[Saved entries]
......
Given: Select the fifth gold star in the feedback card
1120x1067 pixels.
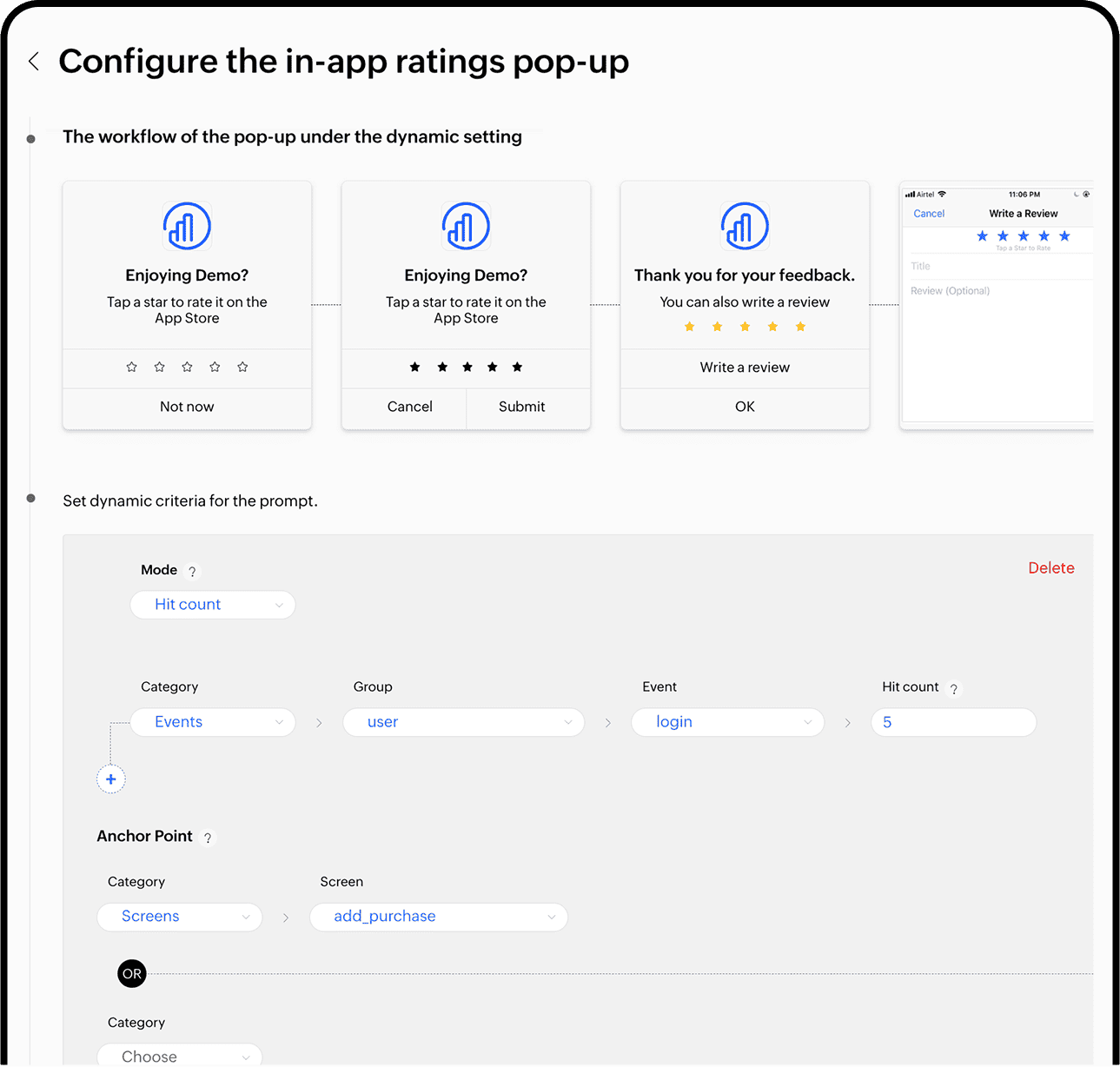Looking at the screenshot, I should [800, 327].
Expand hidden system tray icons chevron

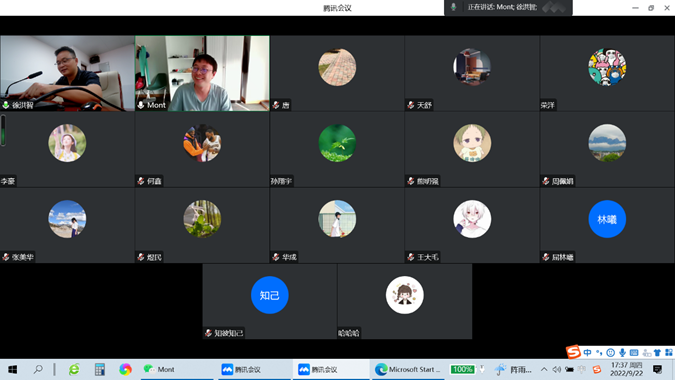click(x=544, y=369)
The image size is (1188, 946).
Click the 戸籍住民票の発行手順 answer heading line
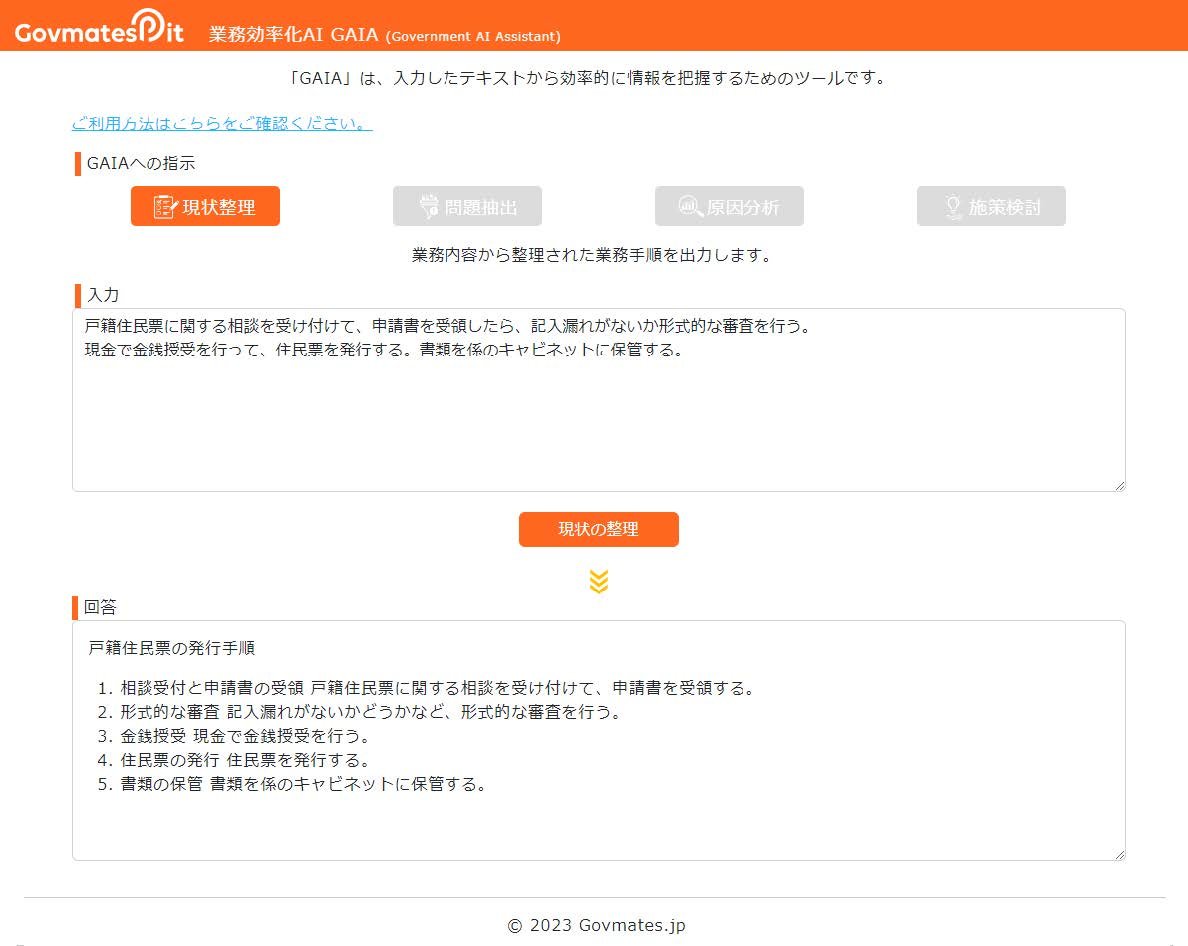click(172, 648)
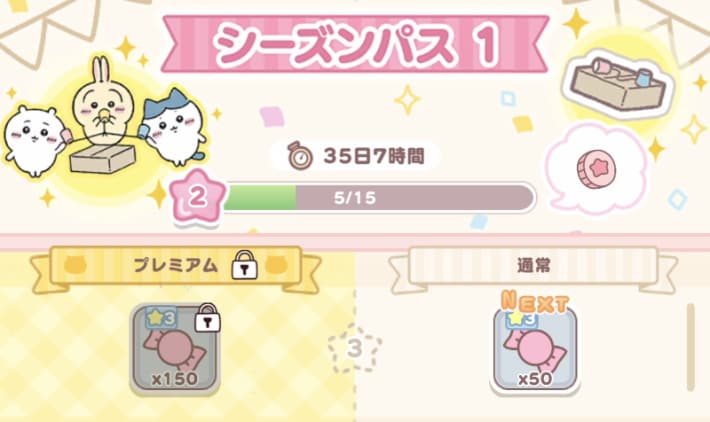Click the 5/15 progress bar

point(378,197)
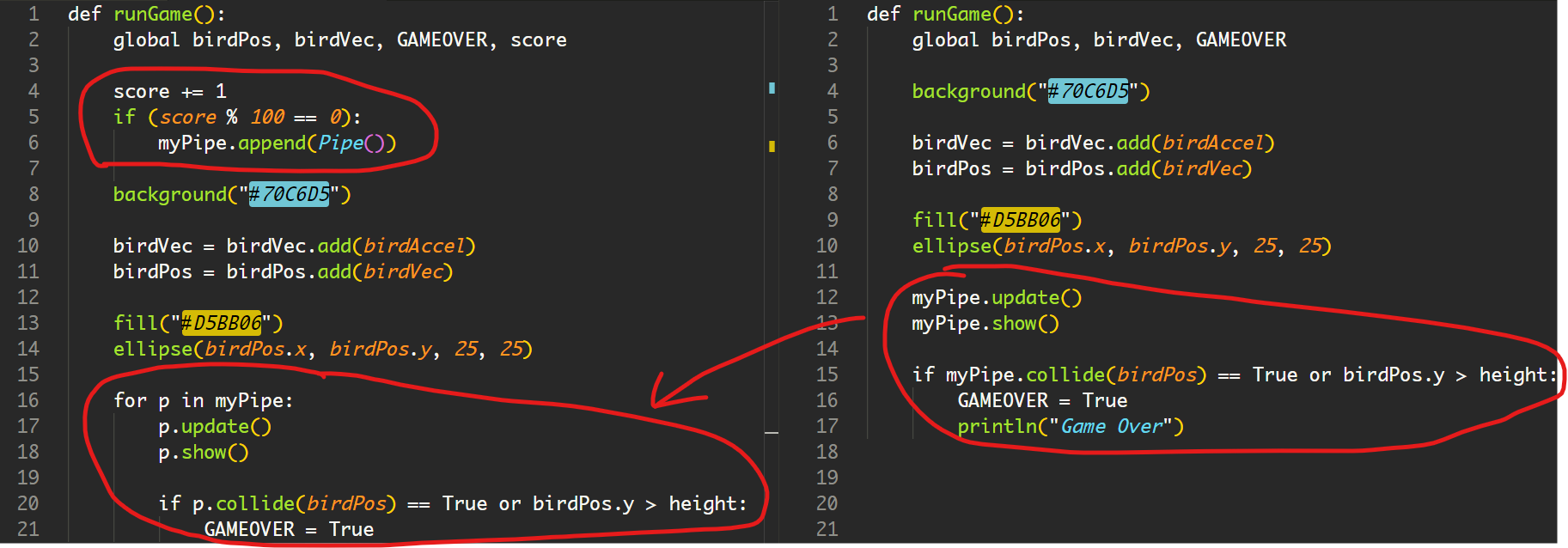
......
PROBLEM TO WORK ON: Please make an exact copy of the records, leaving out any picture.

ANSWER BELOW:
Given: Select the fifth gold star in the feedback card
1120x1067 pixels.
Looking at the screenshot, I should [800, 327].
Expand hidden system tray icons chevron

click(x=544, y=369)
The image size is (1188, 946).
Click the 戸籍住民票の発行手順 answer heading line
click(172, 648)
Click the 5/15 progress bar

point(378,197)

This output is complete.